Kansas City can finally hang a “no vacancy” sign on one of its largest and most important industrial buildings.  

In its heyday some 6000 people worked in the TWA overhaul base at KCI. The place is massive, a million square feet, more room than all three terminals combined. When American Airlines pulled out a few years ago, the place was empty. Now, after an intensive marketing campaign Mark VanLoh, Kansas City’s Aviation director says, it’s just the reverse.

“Jet Midwest came to town, Smith Electric Vehicles came to town, Frontier Airlines, and Republic Airlines are all doing maintenance in that facility at night,” says VanLoh. “And now, with the arrival of ATS, it’s full.”

ATS, stands for Aviation Technical Services. The company does airplane maintenance for major airlines, including Southwest. It plans to bring on more than 500 people in the next few years.  
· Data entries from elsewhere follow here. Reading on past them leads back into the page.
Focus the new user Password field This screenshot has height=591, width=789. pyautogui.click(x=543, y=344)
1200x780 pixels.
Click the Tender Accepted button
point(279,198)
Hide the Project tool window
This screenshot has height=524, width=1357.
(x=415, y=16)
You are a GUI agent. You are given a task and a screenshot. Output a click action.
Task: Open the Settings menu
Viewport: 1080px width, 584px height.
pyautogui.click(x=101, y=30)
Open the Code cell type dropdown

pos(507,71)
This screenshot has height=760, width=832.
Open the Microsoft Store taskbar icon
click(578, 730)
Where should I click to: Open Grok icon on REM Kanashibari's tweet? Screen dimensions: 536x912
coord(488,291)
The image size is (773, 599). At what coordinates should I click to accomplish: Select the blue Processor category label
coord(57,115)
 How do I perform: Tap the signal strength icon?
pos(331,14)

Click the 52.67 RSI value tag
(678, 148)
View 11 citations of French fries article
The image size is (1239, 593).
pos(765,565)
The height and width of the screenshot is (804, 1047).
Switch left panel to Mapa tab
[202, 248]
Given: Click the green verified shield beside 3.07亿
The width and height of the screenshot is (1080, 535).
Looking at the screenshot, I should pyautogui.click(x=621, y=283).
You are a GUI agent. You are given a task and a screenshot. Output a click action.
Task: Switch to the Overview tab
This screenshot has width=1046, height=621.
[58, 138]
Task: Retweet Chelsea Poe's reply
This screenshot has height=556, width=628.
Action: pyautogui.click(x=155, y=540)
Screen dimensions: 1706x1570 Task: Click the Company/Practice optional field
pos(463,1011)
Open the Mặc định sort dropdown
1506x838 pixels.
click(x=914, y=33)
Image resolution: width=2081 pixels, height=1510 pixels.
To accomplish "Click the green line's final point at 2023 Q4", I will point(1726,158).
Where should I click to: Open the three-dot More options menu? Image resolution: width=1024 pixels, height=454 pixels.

ATS President and CEO Matt Yerbic says a regional workforce with aviation experience, and the enormous building were the major draws.

“A business like ours needs to have hundreds of thousands of square feet, immediately. I think we start out there with almost 400,000 sq. feet of space. And just to give you a sense, that’s something like 12 acres,” says Yerbic. “We need to have that covered, we need to have that heated and lit.   So it’s very important,” he says.

ATS will begin moving some 30 semi loads of equipment into the old overhaul base next month.  

I’ve been at KCUR almost 30 years, working partly for NPR and splitting my time between local and national reporting. I work to bring extra attention to people in the Midwest, my home state of Kansas and of course Kansas City. What I love about this job is having a license to talk to interesting people and then crafting radio stories around their voices. It’s a big responsibility to uphold the truth of those stories while condensing them for lots of other people listening to the radio, and I take it seriously. Email me at frank@kcur.org or find me on Twitter @FrankNewsman.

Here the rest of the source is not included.